I say that in the presence of the emotive, since the emotive - via observation and experience - is known as a possibility which can envelope/subsume asymmetrically the polemic, or, to put it another way, since the emotive can asymmetrically fully account for what is otherwise interpreted as polemic, the polemic cannot logically be demonstrated to be actual for so long as the emotive full-account-possibility remains viable.
Your appeal to authority - which is precisely all that your "public method" is - has absolutely no force against the logic.
You are the one who mistakenly thinks the actuality of the polemic is important. By your reasoning, this means that logic places upon you the burden of proof that, in the Paul case, the emotive is not a full-account-possibility.

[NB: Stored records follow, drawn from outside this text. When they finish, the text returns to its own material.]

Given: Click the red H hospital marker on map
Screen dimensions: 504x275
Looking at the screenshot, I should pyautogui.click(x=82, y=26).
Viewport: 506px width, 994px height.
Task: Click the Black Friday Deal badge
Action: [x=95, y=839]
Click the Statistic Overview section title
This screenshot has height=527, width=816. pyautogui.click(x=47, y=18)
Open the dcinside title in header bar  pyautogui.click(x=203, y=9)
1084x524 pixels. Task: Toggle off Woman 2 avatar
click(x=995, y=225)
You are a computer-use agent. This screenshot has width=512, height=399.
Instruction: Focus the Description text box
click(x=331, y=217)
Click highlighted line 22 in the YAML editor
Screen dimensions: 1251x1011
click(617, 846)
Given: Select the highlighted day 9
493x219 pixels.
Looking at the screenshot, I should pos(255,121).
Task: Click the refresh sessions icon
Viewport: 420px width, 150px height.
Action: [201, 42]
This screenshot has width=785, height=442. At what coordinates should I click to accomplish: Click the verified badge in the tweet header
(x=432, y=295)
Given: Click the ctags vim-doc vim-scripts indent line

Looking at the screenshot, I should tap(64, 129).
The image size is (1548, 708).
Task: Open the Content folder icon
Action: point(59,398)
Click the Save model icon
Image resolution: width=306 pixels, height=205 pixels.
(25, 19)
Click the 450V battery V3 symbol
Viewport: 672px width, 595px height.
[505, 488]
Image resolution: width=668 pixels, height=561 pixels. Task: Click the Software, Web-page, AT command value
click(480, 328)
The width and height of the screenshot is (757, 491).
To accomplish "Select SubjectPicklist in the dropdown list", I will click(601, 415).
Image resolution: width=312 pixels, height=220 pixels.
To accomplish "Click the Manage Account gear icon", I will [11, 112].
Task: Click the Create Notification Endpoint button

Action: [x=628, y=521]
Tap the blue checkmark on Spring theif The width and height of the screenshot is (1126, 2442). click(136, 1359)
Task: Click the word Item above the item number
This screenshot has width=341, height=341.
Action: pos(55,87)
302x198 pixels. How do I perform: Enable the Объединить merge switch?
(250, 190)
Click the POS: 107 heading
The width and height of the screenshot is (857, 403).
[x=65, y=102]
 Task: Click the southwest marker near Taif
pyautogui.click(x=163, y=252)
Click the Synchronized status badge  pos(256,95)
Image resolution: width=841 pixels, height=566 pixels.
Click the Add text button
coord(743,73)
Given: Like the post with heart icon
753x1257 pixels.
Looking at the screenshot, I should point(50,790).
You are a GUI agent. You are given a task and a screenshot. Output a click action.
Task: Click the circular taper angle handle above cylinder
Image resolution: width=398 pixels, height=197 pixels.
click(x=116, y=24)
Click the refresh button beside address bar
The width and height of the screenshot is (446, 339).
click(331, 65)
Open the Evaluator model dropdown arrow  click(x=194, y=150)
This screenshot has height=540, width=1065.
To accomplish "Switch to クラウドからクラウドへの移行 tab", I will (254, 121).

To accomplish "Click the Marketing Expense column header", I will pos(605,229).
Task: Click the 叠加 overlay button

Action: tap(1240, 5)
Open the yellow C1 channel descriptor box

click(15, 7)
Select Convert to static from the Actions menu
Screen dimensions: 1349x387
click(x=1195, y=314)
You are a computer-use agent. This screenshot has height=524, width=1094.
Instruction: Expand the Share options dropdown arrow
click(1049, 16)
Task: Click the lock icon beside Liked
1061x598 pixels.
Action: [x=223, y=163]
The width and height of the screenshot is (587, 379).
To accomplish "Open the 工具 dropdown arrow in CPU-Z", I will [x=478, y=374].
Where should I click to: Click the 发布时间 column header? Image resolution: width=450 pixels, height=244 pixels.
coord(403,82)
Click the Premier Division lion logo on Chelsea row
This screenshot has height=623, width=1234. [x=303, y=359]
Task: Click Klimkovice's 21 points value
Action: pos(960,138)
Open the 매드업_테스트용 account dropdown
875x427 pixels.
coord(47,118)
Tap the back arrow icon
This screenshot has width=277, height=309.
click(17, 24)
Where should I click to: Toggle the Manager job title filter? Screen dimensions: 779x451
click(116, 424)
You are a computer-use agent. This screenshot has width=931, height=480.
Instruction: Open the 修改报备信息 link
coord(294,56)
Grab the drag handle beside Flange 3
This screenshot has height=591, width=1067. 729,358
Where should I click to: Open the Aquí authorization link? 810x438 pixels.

By my reasoning, you can shuck that burden of proof and proceed with polemic as a possibility rather than as an actuality, and that will make no difference to anything - as will be shown below.
But the choice is yours: be illogical by insisting without being able to demonstrate logically that the polemic is actual, or prove that the emotive is not a full-account-possibility, or proceed with the polemic as a possibility.
It is possible for the emotive possibility and the polemic possibility to be overlapping. In the case of overlapping, it is asymmetrically possible that the emotive envelopes/subsumes the polemic.
If the emotive envelopes/subsumes the polemic, then the polemic "dissolves" as illusion, an erstwhile reasonable interpretation which turned out to be mistaken.
If the emotive enveloping/subsuming possibility is viable - for instance, if that possibility is viable but not demonstrated to be the case - then the polemic logically can be held to be possible.
The so-called "polemical operations" are present via interpretation.
A reasonable interpretation positing polemic is put forth logically as the polemic possibility.
That interpretation remains reasonable insofar as the viable emotive full-account-possibility is ignored.
That interpretation remains reasonable for so long as the emotive full-account-possibility is viable and not demonstrated to be present.
That interpretation remains reasonable as polemic possibility.
That reasonable interpretation is illogical if viable emotive full-account-possibility is ignored.
That reasonable interpretation is illogical if the polemic possibility is claimed to be polemic actuality in the presence of viable emotive full-account-possibility.
The presence of the emotive full-account-possibility blocks the logical transformation from polemic possibility to polemic actuality.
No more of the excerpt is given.